FDG PET/CT is a very sensitive, very safe (in terms of acute complications) and non-invasive imaging procedure commonly used in clinical practice to highlight the abnormal tracer uptake related to lymphomatous localizations. One advantage of this functional technique is that metabolic changes related to therapy efficacy occur much earlier than morphological changes, so that the normal diagnostic flow chart includes FDG PET/CT not only to stage the disease but also to assess therapy response at the beginning and at its completion, and to demonstrate an early relapse during follow-up. Furthermore, FDG PET/CT is used to evaluate bone marrow lymphomatous involvement. In an IEI setting, this imaging method has been studied for the monitoring of lymphadenopathies in Autoimmune Lymphoproliferative Syndrome (ALPS). Carrasquillo et al. found a visual and quantitative overlap in FDG uptake between ALPS patients with non-malignant and malignant lymphoproliferation, but they affirmed that FDG-PET/CT can play a role in guiding the choice of biopsy site due to its high sensitivity [
15]. In another patient with ALPS, FDG-PET/CT was used to monitor response to treatment with rituximab by evaluating metabolic activity changes of involved lymph nodes [
16]. Based on these well-known assumptions, this technique may also be interesting for studies of other hypermetabolic diseases of the immunological system, such as APDS2. Of course, the increased tracer uptake is somehow an aspecific sign, but once the diagnosis is carried out and a particular pattern is identified, like in our case, the exceptional sensitivity of this technique could ideally be exploited to confirm the therapeutic efficacy. In this patient, initial inadequate response to lymphoma treatment, due to the coexistence of diffuse lymphoproliferation, led to the need of numerous imaging studies and vain treatment attempts before the diagnosis of IEI. One drawback of FDG-PET/CT is certainly related to the use of radioactivity.
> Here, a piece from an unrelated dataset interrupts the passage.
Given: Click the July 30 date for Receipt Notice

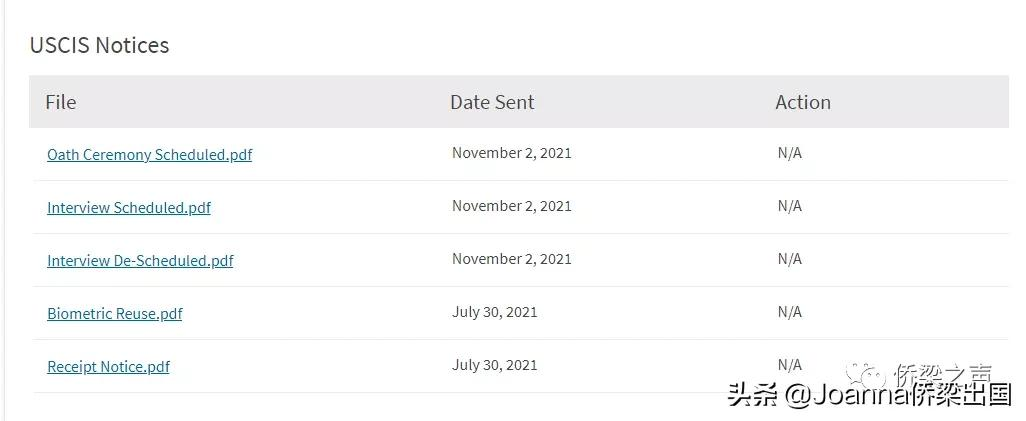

Being a pediatric disease, the radiation exposure represents an issue, especially in younger patients. Overall, with a state-of-the-art tomograph, the level of absorbed radiation is within an “intermediate exposure” (higher than conventional X-rays but lower than a total body diagnostic CT), which implies an optimized and planned indication to the scan in any case. However, large new field-of-view scanners, which are already on the market, will allow a further dramatic reduction in tracer-injected activity to obtain a diagnostic scan, leading this procedure towards a much wider employment in the pediatric imaging of the near future.